Natoli : la precarietà che genera baracche

Riceviamo da Lino Natoli e pubblichiamo

Lino Natoli
Lino Natoli

Una delle conseguenze della paura è la precarietà. Quando si ha paura non si fa mai nulla di definitivo, di stabile, di solido: ci si rifugia nel precario. Infatti ciò che è precario è facilmente (si dice) rimovibile; è (nel tempo) trasformabile, rivedibile, correggibile, sanabile.

Invertendo i termini, la precarietà produce paura, insicurezza, aggressività. Un circolo vizioso dal quale si esce soltanto se si hanno la capacità ed il coraggio di programmare, di guardare al futuro con ottimismo, di progettare in vista di un bene certo e duraturo.

La precarietà è uno dei limiti che affligge le nostre isole. Abbiamo vissuto per anni nella precarietà per l’assenza di piani urbanistici definitivi, viviamo nella precarietà perché non riusciamo a stabilire delle regole certe per quanto riguarda, ad esempio, l’utilizzazione del suolo pubblico, le gestione del traffico veicolare, i servizi marittimi, lo sviluppo delle strutture portuali. Così la precarietà diventa un alibi sia per chi si rifugia nella realizzazione di strutture precarie (tanto si può sempre smontare), sia in chi le autorizza (tanto si può sempre far smontare). Così il panorama architettonico, pian piano, assume l’aspetto della baraccopoli, le strade si trasformano in un mercato all’aperto tra capanne e bancarelle.

Baracche e bancarelle che testimoniano la nostra indole ed i nostri sentimenti attuali. Per non far perdere tempo nella comprensione a chi viene a visitarci, anche il porto di Sottomonastero sta assumendo la singolare caratteristica del campo per terremotati. Baracche e capanne che s’inseguono rifugiando le più varie tra le attività: servizi, gite, lavoratori portuali, biglietterie in un turbinio di precari prefabbricati che si offre all’ospite che finalmente ha raggiunto la sua meta.

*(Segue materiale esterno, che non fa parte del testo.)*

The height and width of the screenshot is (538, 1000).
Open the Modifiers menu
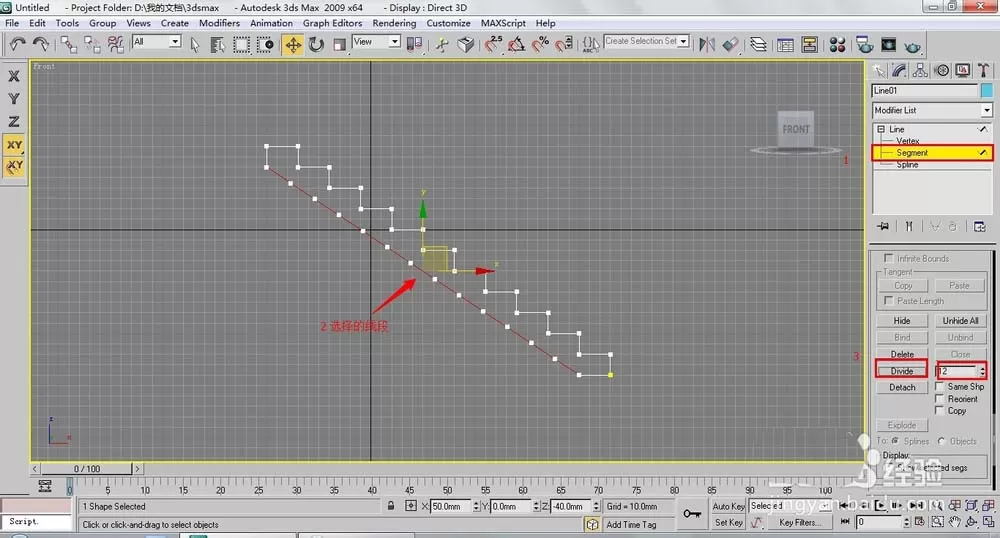tap(219, 23)
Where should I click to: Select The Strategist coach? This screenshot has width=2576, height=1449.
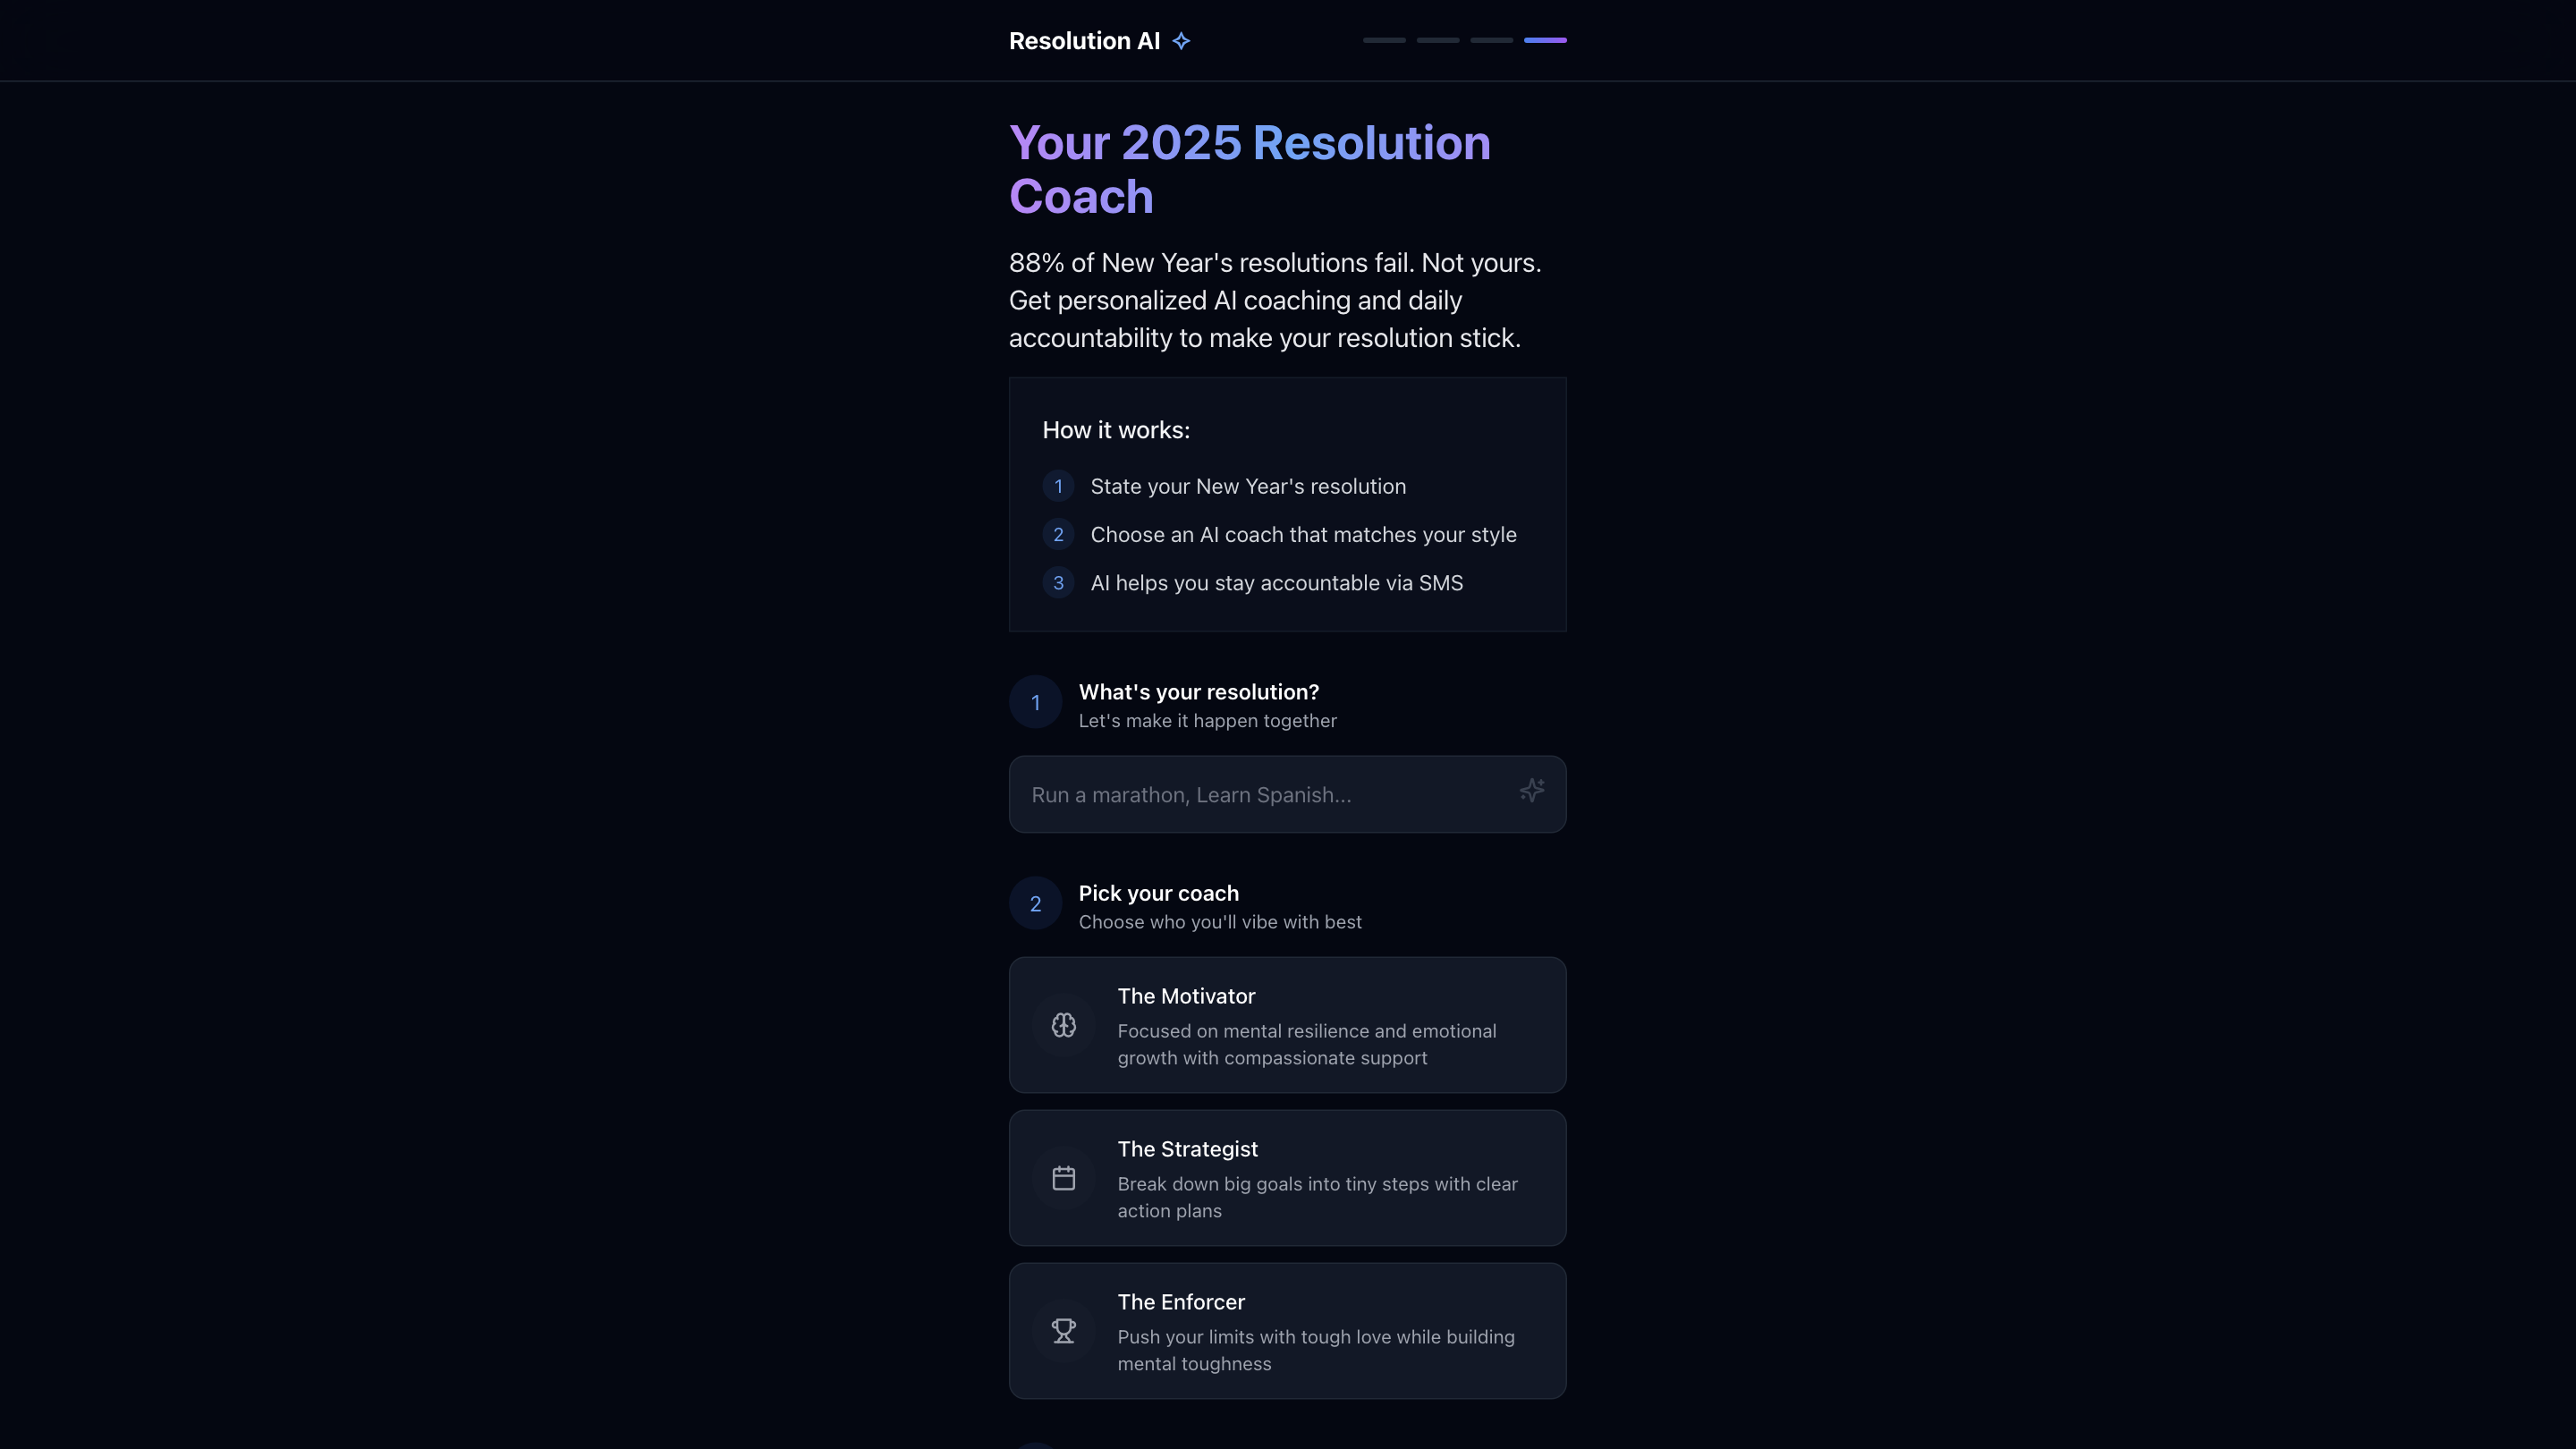(x=1288, y=1178)
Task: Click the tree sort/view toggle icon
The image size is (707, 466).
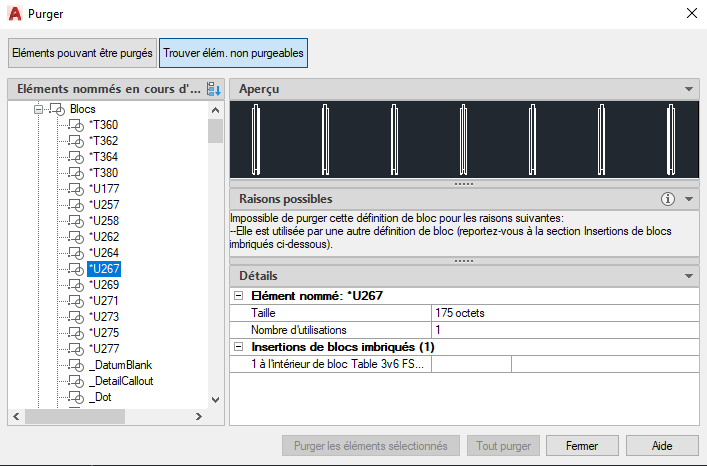Action: click(x=214, y=89)
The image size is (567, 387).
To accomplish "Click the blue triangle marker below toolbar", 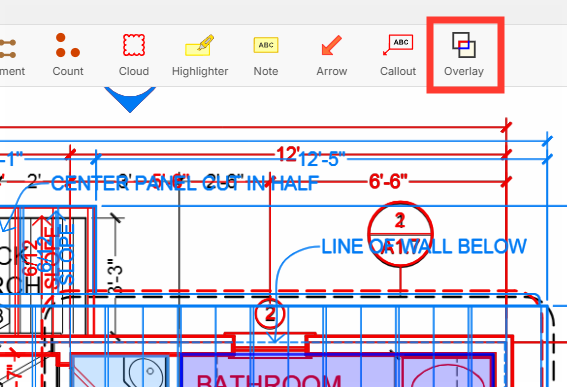I will click(x=130, y=99).
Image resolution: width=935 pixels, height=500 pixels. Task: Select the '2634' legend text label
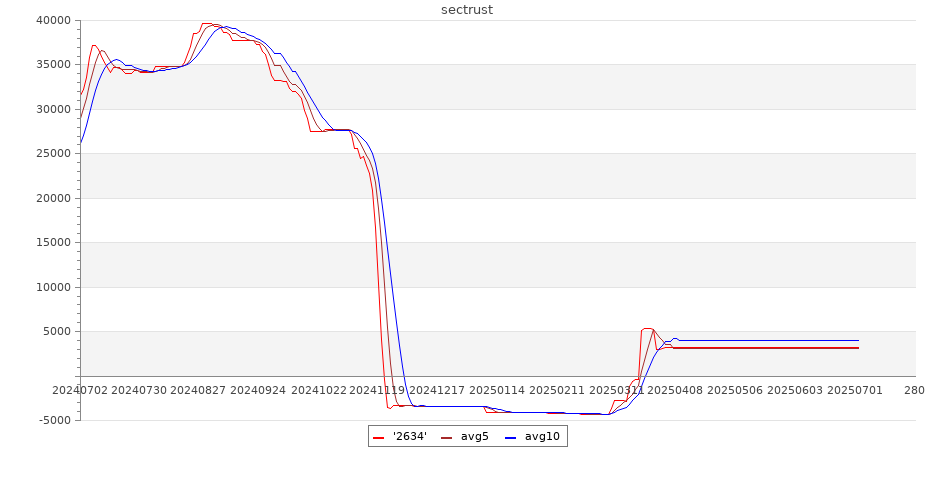pyautogui.click(x=410, y=436)
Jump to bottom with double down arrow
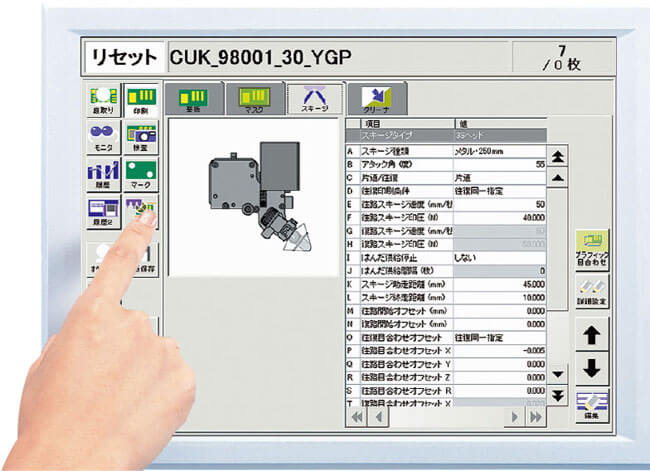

Il porto, qualsiasi porto, ha una dimensione industriale che non si può cancellare, però si può organizzare anche tenendo conto del buon gusto. Non sarebbe una cattiva idea se si definisse un piano nel quale stabilire dove collocare i prefabbricati, quanti, quali caratteristiche imporre, quali materiali di costruzione ed infine identificare chi e perché può richiedere la collocazione di una baracca sul porto, ancorché di gusto e confortevole.

Dico del porto perché ce l’ho a portata di mano, anzi di vista, e perché so che installare un prefabbricato coinvolge più enti, più competenze, più autorità che forse dovrebbero parlarsi tra di loro prima di esprimere un parere.

Si potrebbe continuare parlando delle piazze, delle strade del centro storico, dei punti panoramici, di certe strutture pubbliche e private, ma si rischierebbe di mettere in discussione lo sforzo di coloro che hanno saputo tradurre nella realtà l’afflato romantico dell’antica ed ingannevole metafora dell’amore trionfante; in fondo, ammettiamolo, tutti noi non desidereremmo altro che vivere due cuori e una capanna.